All that being said, Linux's filesystems are looking increasingly crufty and we are getting to the time where we would benefit from a greenfield start-a-new-one. That new one might even be based on reiser4 - has anyone looked? It's been sitting around for a couple of years.

Reiser4 looks like it may continue to sit around for a while yet. But that does not mean that there is no interest in the creation of interesting new filesystems. LogFS was discussed here in May, but it's not the only newcomer in the filesystem arena.

The most interesting new contender, perhaps, is btrfs, which was announced by Chris Mason on June 12. It is an entirely new filesystem intended for standard rotating storage with a number of interesting features. These include:

 

  • Btrfs is a fully extent-based filesystem, meaning that it can store large files far more efficiently than ext3 (the in-development ext4 filesystem has extent support). An extent-based filesystem does away with the long lists of pointers to the individual blocks contained within a file; instead, groups of contiguous blocks ("extents") are tracked together. The result is far less metadata overhead, especially with large files. For very small files, btrfs will store the file contents themselves within the extent structure, eliminating the need for a separate block allocation.

     

  • Filesystems can be split into "subvolumes," each of which has its own directory structure and disk quota. Subvolumes can be used to subdivide a btrfs filesystem, but there is another interesting use of them...

     

  • Btrfs can do snapshotting - freezing the state of the filesystem at any given time. Snapshots are just subvolumes; they become a separate, independent directory tree which can be navigated independently from the "live" filesystem. Interestingly, though, btrfs snapshots are also live, and can be modified after being taken and snapshotted as well.

     

  • Supporting subvolumes and snapshots forces a copy-on-write structure onto btrfs.
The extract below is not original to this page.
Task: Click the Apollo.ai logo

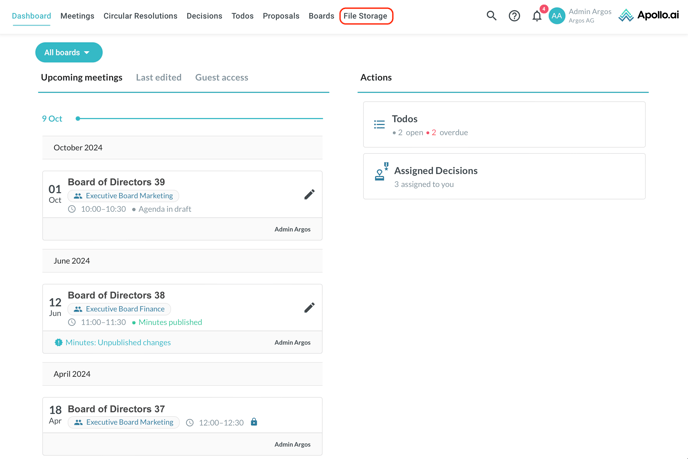Action: pos(648,16)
If a given extent is written to, it will be copied and the new data written to the copy. Extents have reference counts; creating a snapshot, for example, will cause reference counts to be incremented. When an extent contained in both a snapshot and the "real" filesystem is modified, it will be copied for whatever subvolume is being changed but will remain in place, unchanged in the other. If the snapshot is eventually removed, all associated reference counts will be decremented and any unused extents will be reclaimed.

     

  • The subvolume and snapshot mechanism eliminates the need for a separate journaling feature. Changes to the filesystem can be made transactional simply by taking a snapshot which only lasts until the transaction completes.

     

  • This filesystem checksums everything - data and metadata both. As a result, it is able to detect many types of filesystem corruption on the fly.
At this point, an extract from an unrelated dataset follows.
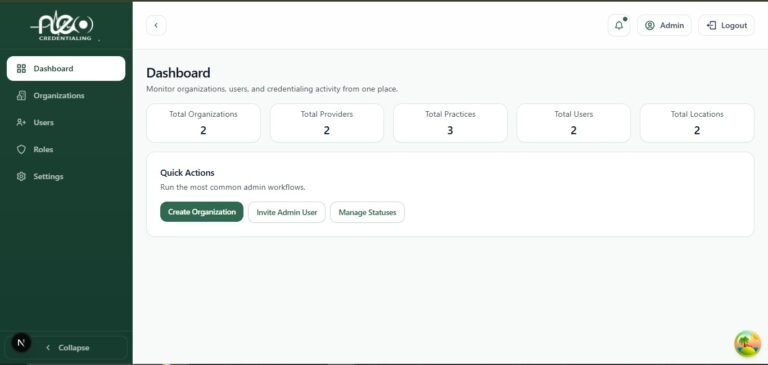Click the palm tree island icon

[747, 344]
Fast filesystem checking is also an important design goal for btrfs. The data and metadata are laid out in a way that allows the offline filesystem checker to read the disk in a nearly sequential manner. That should speed the process considerably; filesystem checking usually involves vast numbers of seek operations. Online filesystem checking is also in the plans, though it has not been implemented yet; once it is working, this feature could eliminate the need for separate, mount-time filesystem checks entirely.